The symptoms of menopause can be difficult for many women. These may include:

· Irregular periods

· Sleep disruption

· Weight gain

· Changes with hair

· Dry skin

· Mood changes (e.g., anxiety and depression)

· Vaginal dryness

· Hot flashes and night sweats

· Urinary problems

· Joint and muscle stiffness or pain

· ‘Brain fog’

Hormone replacement therapy can be used to treat the vasomotor symptoms such as the night sweats and hot flashes, however by making some dietary changes, many of these symptoms can be reduced.

· Limit caffeine to help reduce hot flushes and help promote good sleep hygiene

· Alcohol can trigger hot flushes, night sweats and headaches. Increased alcohol intake can increase your risk of osteoporosis and increase the risk of heart disease

· There has been a particular interest in soy and isoflavones in soya products or as supplements for relieving menopausal symptoms. This interest may have come from the lower rate of symptoms like hot flushes reported in women in Southeast Asian countries where soy consumption is high, compared to women in Western countries. However, it is unclear whether this is because of soy or other factors.

Soy is also a source of plant compounds called phytoestrogens (also called plant oestrogens). Phytoestrogens have a similar structure to the human hormone oestrogen, but they are different from oestrogen and have much weaker effects.

The two main types of phytoestrogens are isoflavones and lignans.

Sources of isoflavones in our diet include soybeans and soya products such as texturized vegetable protein, tofu and soya drinks or yogurts, beans, chickpeas, and lentils.

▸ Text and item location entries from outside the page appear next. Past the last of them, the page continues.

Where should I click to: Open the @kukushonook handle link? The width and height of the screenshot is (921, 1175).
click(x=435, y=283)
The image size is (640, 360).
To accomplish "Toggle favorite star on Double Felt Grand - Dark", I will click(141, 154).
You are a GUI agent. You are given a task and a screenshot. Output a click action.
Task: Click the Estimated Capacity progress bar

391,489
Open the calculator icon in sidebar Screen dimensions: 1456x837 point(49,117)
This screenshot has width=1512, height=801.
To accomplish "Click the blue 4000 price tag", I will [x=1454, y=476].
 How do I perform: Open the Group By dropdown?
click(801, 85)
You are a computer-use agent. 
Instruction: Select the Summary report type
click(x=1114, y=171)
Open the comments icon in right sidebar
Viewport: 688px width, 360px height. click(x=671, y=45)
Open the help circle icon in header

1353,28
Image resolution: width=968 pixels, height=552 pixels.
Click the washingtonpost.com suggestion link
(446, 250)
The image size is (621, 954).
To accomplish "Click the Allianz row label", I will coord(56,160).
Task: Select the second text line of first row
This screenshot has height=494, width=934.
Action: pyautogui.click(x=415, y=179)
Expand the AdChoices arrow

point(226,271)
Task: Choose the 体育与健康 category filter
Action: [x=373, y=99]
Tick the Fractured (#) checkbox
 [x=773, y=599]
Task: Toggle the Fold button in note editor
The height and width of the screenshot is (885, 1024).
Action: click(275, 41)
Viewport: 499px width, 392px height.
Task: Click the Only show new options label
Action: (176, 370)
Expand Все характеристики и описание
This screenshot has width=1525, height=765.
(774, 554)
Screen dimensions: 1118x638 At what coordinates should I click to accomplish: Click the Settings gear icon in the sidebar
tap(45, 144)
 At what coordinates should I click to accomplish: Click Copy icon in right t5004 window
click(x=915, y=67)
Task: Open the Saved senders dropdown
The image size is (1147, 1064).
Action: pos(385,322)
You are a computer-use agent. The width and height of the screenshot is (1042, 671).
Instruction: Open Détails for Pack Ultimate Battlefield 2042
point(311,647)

Sources of lignans in our diet include wholegrains, linseeds, fruit and vegetables

· Herbal supplements such as black cohosh, St John’s wort, sage and other Chinese herbs are believed to help relieve menopausal symptoms, although more research is needed to confirm effectiveness

· Nutritional supplements have a number of benefits:

o Vitamin B6 - Supports the regulation of hormonal activity

o Calcium and vitamin D - Helps reduce the loss of bone mineral density in postmenopausal women. Low bone mineral density is a risk factor for osteoporotic bone fractures

o Magnesium - Contributes to the reduction of tiredness and fatigue

o Pantothenic Acid (Vitamin B5) - Contributes to normal mental performance

o Zinc - Helps contribute to the maintenance of skin, hair and nails

o Thiamine (vitamin B1) - Contributes to normal heart function

Lifestyle changes can also have a positive effect such as giving up smoking, and taking up regular physical activity for at least 150 minutes over the space of a week. Muscle-strengthening activity such as yoga and exercising with weights is important for supporting your bones and helping to prevent osteoporosis.